Il n’est pas acceptable que le travail rende malades de jeunes femmes journalistes et qu’elles doivent quitter la branche faute de solutions flexibles, comme le travail à temps partiel. Les rédactions doivent parler de santé mentale, de pression à la performance, d’attentes et d’incertitudes.
Nous exigeons une culture d’entreprise où l’individu passe avant le profit, qui n’oblige personne à se décider entre travail et famille, à effectuer des centaines d’heures supplémentaires non payées car «il le faut», et où les besoins individuels sont relégués au second plan.
Se contenter d’engager plus de femmes ne suffit pas. Celles qui sont embauchées doivent obtenir un pouvoir de décision effectif – aux séances, lors du choix des thèmes, pour la réalisation des articles et des comptes rendus. A cet égard, il y a lieu de remarquer que les femmes elles-mêmes peuvent faire partie de structures dysfonctionnelles et adopter elles-mêmes un comportement toxique. Entre autres parce qu’elles se conforment à des organes de direction masculins. Ou parce qu’elles pratiquent elles-mêmes un style de direction socialement incompatible.
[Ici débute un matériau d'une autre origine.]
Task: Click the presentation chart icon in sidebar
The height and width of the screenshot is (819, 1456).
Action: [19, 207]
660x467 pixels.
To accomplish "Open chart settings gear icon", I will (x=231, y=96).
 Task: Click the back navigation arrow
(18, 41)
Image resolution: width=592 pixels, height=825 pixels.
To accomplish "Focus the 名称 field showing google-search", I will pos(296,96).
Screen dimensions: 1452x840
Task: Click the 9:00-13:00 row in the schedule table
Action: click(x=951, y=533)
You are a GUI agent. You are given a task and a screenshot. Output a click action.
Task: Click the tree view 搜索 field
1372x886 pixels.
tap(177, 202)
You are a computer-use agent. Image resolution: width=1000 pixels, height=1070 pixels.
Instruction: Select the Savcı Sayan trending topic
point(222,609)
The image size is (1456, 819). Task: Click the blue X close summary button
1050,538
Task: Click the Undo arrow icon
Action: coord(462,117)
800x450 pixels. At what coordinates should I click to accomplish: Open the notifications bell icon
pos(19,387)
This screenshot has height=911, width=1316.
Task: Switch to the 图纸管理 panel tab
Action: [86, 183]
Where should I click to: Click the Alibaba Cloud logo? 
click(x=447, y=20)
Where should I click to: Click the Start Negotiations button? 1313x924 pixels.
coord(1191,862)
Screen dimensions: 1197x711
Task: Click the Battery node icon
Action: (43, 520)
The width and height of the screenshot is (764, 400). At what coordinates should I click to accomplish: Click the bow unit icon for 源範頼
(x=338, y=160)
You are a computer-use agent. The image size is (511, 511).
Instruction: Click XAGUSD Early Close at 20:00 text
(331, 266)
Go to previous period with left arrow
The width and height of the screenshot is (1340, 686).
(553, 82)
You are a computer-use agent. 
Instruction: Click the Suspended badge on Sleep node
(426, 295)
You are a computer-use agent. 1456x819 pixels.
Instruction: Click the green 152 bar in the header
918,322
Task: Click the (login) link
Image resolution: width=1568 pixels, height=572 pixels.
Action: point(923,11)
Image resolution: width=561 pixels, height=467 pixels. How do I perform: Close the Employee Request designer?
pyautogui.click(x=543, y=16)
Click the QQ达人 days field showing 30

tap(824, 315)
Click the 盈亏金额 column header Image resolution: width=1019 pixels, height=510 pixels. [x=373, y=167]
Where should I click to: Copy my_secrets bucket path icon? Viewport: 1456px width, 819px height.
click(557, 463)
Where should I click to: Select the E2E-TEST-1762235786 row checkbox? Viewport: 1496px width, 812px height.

Il faut donc une culture de direction qui permette aux femmes non seulement de prendre des décisions au même titre que leurs collègues masculins, mais aussi qui favorise un climat solidaire et où personne ne doit faire ses preuves. Et il faut un service de recrutement qui, lors de l’attribution de postes de cadres, privilégie les valeurs humaines et les qualités de direction plutôt que les bons contacts au sein de la branche.
Le langage et les images, mais aussi le choix de spécialistes et de protagonistes, peuvent relayer et reproduire le sexisme ou d’autres formes de discrimination. Les médias portent à cet égard une lourde responsabilité. Ils marquent de leur empreinte l’opinion public et ont une influence sur la façon dont sont perçus certains groupes de personnes. Les femmes ne sont pas que des personnes minces, à peau blanche et aux longs cheveux blonds – comme on en voit souvent dans les médias. Les femmes sont diverses : jeunes, âgées, queer, de couleur, trans. Et cette réalité devrait être visible dans les médias. Nous exigeons une représentation de cette diversité qui transcende les efforts symboliques. Nous exigeons cette représentation à la fois dans l’image et dans le langage, devant et derrière la caméra, à la radio, dans la presse écrite et en ligne.
Enfin, il convient de supprimer le masculin générique une fois pour toutes.
Et toi, qu’exiges-tu? Réalise un selfie vidéo avec ta revendication et envoie-nous ta vidéo via Instagram sur @Medienfrauenstreik. Nous la posterons sur notre canal Instagram et te taguerons pour que tu puisses partager la vidéo aussi sur ton profil. Notre hashtag pour la campagne de cette année est: #Nowomennonews2023.
Afin de défendre toutes ces revendications et bien d’autres, nous manifestons le 14 juin. Rejoins-nous!
Tout cela ne te suffit pas? Bon, alors imprime ce catalogue de revendications et dépose-le sur la table de ton chef. Affiche-le dans les locaux de pause, distribue-le au repas de midi, partage-le sur les réseaux sociaux. Ensemble, nous pouvons faire la différence et créer une branche des médias équitable, aussi diverse et solidaire que nous le sommes.